━━━━━ Text ━━━━━

Seit 2002 ist Flynn als Co-Leiter bei Untersuchungs- und Ausgrabungsexpeditionen mit Kollegen an fossilen Aufschlüssen in der Pebas Formation im Nordosten Perus tätig. Diese Aufschlüsse haben die fossilen Überreste von Leben aus dem Miozän bewahrt, darunter die sieben Krokodilspezies, die in den Proceedings of the Royal Society B beschrieben wurden. Drei der Spezies sind der Wissenschaft komplett neu – die seltsamste ist Gnatusuchus pebasensis, ein kurzschnäuziger Kaiman mit kugelförmigen Zähnen. Seine Schnauze benutzte er vermutlich, um Schlammböden zu durchwühlen und nach Muscheln und anderen Weichtieren zu suchen. Die neue Arbeit spricht dafür, dass das Auftreten von Gnatusuchus und anderer schalenknackender Krokodile mit einer Spitze in der Anzahl und Vielfalt von Weichtieren übereinstimmt. Sie verschwanden, als sich die ausgedehnten Feuchtgebiete in das heutige Amazonas-Flusssystem verwandelten.

━━━━━ Erfasste Daten ━━━━━

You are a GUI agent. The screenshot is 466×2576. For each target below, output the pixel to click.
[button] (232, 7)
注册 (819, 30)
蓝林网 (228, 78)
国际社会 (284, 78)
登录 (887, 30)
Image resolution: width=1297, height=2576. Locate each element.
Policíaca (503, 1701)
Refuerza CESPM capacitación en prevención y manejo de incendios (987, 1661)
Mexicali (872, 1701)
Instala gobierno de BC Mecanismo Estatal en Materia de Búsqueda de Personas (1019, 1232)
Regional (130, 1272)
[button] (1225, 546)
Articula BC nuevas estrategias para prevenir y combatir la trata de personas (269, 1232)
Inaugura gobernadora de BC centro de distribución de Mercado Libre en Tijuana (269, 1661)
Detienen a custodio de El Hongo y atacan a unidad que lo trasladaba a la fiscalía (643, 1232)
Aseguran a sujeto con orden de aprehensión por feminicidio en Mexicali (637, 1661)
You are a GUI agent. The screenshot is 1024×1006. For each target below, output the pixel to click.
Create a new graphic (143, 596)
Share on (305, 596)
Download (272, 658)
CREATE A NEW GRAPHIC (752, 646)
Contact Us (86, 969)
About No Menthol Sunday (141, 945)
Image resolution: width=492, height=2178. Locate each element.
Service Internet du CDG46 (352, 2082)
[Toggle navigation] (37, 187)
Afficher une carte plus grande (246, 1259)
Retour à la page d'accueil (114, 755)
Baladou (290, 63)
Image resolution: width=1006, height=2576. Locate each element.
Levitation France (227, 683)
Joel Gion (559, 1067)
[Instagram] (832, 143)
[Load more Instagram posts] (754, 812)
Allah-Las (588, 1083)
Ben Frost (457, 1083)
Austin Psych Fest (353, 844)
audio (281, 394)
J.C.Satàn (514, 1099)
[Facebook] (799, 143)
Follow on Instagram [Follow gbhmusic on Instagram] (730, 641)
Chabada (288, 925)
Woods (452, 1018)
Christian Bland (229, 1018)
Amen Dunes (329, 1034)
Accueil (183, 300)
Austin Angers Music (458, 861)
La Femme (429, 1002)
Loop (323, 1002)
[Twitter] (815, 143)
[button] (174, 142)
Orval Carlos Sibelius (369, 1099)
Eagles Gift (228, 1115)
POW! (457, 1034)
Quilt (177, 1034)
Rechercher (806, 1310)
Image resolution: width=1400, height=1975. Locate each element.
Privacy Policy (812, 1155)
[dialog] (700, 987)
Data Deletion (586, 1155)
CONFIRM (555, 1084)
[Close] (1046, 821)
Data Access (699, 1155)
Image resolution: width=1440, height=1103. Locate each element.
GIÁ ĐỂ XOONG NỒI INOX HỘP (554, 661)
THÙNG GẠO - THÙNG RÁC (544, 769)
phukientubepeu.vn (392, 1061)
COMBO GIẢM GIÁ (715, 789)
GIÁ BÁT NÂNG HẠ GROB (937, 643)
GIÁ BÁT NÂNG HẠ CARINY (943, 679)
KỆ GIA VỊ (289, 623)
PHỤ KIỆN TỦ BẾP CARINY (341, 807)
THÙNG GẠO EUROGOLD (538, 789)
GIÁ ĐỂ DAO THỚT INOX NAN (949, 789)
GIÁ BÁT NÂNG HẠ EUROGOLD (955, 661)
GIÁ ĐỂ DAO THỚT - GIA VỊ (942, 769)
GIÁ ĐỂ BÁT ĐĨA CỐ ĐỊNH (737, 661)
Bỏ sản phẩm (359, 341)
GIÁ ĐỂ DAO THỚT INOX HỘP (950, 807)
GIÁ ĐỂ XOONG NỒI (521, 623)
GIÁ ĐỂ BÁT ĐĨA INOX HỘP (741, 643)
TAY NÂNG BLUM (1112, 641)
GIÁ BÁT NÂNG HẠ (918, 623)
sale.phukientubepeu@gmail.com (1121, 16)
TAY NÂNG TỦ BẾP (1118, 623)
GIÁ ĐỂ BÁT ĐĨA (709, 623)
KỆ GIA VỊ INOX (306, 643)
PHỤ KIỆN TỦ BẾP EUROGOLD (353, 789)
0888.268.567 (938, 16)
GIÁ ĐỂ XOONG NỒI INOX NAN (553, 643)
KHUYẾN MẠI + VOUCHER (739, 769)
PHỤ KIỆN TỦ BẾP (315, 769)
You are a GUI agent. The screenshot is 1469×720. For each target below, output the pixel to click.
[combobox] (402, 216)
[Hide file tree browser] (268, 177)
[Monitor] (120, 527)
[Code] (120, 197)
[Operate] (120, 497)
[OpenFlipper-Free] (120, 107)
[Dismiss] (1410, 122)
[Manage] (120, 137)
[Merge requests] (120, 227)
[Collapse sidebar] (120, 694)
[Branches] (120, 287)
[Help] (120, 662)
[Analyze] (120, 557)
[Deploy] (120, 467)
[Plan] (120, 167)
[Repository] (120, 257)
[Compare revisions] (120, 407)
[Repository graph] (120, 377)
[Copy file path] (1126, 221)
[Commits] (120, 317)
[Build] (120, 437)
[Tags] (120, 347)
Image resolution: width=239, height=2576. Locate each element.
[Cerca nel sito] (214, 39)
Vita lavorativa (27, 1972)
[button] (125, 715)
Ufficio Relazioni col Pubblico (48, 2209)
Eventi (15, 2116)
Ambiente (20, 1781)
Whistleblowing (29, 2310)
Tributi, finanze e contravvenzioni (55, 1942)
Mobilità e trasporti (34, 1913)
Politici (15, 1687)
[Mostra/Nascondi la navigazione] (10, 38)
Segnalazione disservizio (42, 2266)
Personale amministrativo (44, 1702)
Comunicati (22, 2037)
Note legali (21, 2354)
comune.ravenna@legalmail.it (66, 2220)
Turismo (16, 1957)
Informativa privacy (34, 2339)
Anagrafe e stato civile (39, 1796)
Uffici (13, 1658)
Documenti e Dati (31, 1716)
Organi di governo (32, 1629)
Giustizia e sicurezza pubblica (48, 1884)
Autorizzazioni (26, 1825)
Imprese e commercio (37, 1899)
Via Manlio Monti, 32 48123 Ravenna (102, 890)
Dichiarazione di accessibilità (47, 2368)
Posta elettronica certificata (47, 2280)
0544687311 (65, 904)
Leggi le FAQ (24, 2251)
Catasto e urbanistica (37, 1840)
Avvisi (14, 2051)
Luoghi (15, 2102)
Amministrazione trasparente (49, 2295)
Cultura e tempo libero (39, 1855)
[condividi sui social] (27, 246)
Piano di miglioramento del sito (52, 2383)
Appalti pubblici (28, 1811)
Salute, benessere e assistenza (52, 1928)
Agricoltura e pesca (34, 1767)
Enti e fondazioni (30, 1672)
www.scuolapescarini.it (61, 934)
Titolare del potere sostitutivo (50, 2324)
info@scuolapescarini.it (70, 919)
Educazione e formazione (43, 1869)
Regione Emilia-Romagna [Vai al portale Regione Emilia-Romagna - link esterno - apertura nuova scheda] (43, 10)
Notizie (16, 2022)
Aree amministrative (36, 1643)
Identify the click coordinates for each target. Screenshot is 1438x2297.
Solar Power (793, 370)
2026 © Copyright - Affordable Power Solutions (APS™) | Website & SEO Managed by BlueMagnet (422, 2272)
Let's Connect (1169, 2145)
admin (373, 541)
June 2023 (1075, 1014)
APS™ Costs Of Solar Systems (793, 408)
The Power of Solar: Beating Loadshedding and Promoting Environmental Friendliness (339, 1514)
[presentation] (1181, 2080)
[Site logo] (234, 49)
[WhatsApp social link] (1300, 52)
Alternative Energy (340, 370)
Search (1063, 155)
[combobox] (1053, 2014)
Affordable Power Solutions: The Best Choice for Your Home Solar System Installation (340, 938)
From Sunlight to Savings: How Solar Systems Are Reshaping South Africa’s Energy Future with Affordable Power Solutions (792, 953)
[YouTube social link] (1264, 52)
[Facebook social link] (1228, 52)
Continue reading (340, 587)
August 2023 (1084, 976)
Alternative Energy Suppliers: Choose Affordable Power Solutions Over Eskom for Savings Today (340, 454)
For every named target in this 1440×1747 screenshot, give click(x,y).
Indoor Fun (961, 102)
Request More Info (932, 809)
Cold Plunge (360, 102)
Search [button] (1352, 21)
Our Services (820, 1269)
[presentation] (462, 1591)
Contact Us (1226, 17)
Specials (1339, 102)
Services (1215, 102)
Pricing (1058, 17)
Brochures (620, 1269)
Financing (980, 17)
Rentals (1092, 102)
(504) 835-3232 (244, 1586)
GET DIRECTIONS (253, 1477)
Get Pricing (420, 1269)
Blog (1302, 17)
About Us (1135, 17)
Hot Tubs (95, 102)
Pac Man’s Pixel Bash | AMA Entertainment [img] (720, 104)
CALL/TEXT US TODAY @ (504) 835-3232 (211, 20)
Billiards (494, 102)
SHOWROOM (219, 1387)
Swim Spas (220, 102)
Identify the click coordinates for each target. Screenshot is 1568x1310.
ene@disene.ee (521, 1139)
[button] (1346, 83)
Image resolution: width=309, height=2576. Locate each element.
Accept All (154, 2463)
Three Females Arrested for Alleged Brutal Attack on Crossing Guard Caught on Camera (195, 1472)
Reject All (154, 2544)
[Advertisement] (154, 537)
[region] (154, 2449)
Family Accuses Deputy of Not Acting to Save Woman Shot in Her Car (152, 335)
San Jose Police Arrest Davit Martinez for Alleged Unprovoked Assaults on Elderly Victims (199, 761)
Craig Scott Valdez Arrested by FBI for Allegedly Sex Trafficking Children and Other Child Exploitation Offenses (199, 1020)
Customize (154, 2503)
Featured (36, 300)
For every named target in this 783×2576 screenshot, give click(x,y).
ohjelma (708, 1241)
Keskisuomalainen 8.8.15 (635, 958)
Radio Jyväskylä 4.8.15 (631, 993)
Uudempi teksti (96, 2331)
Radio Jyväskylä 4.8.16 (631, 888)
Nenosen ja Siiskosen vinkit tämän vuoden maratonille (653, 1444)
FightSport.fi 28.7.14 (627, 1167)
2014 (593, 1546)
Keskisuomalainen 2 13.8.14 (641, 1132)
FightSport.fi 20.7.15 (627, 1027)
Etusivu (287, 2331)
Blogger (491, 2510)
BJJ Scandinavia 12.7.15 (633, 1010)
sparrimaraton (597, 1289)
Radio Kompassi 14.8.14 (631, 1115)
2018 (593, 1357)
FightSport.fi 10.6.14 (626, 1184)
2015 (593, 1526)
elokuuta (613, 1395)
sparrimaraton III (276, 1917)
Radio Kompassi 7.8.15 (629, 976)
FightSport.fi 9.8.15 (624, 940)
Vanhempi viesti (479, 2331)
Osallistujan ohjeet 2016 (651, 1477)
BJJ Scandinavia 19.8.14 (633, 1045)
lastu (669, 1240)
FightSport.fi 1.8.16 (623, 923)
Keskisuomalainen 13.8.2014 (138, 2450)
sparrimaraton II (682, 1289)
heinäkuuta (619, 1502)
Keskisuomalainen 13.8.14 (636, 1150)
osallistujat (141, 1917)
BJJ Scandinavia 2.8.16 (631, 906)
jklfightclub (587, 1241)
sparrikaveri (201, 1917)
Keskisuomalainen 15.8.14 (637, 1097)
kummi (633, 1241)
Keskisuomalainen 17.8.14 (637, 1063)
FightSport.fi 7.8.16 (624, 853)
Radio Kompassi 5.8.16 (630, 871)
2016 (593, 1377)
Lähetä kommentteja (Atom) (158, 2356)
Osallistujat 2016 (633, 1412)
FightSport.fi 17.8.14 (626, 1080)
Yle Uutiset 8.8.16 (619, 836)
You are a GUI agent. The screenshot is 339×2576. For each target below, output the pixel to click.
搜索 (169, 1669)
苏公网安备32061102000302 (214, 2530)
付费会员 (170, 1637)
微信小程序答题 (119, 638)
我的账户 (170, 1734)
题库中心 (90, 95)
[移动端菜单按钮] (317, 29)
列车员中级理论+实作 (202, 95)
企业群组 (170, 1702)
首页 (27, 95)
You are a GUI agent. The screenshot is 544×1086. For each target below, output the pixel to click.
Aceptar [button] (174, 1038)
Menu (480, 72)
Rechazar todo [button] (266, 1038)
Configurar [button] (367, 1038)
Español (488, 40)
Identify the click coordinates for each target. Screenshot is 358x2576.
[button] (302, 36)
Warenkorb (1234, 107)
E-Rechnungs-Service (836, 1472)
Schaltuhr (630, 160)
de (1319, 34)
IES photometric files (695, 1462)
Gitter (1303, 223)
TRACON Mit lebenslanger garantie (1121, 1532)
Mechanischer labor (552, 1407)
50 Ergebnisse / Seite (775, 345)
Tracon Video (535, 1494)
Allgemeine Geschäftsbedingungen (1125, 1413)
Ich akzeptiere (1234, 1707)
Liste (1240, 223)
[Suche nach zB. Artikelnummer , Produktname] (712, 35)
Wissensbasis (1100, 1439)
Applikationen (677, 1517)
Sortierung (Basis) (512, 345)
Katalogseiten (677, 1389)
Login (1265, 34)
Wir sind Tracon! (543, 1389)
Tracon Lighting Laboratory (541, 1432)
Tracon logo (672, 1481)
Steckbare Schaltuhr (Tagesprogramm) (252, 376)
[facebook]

━━━━━

» **Aufgabe**
Schreiben Sie den obigen Text über die fossilen Krokodile aus der Pebas Formation vollständig und wortgetreu ab.

» **Lösung**
Seit 2002 ist Flynn als Co-Leiter bei Untersuchungs- und Ausgrabungsexpeditionen mit Kollegen an fossilen Aufschlüssen in der Pebas Formation im Nordosten Perus tätig. Diese Aufschlüsse haben die fossilen Überreste von Leben aus dem Miozän bewahrt, darunter die sieben Krokodilspezies, die in den Proceedings of the Royal Society B beschrieben wurden. Drei der Spezies sind der Wissenschaft komplett neu – die seltsamste ist Gnatusuchus pebasensis, ein kurzschnäuziger Kaiman mit kugelförmigen Zähnen. Seine Schnauze benutzte er vermutlich, um Schlammböden zu durchwühlen und nach Muscheln und anderen Weichtieren zu suchen. Die neue Arbeit spricht dafür, dass das Auftreten von Gnatusuchus und anderer schalenknackender Krokodile mit einer Spitze in der Anzahl und Vielfalt von Weichtieren übereinstimmt. Sie verschwanden, als sich die ausgedehnten Feuchtgebiete in das heutige Amazonas-Flusssystem verwandelten.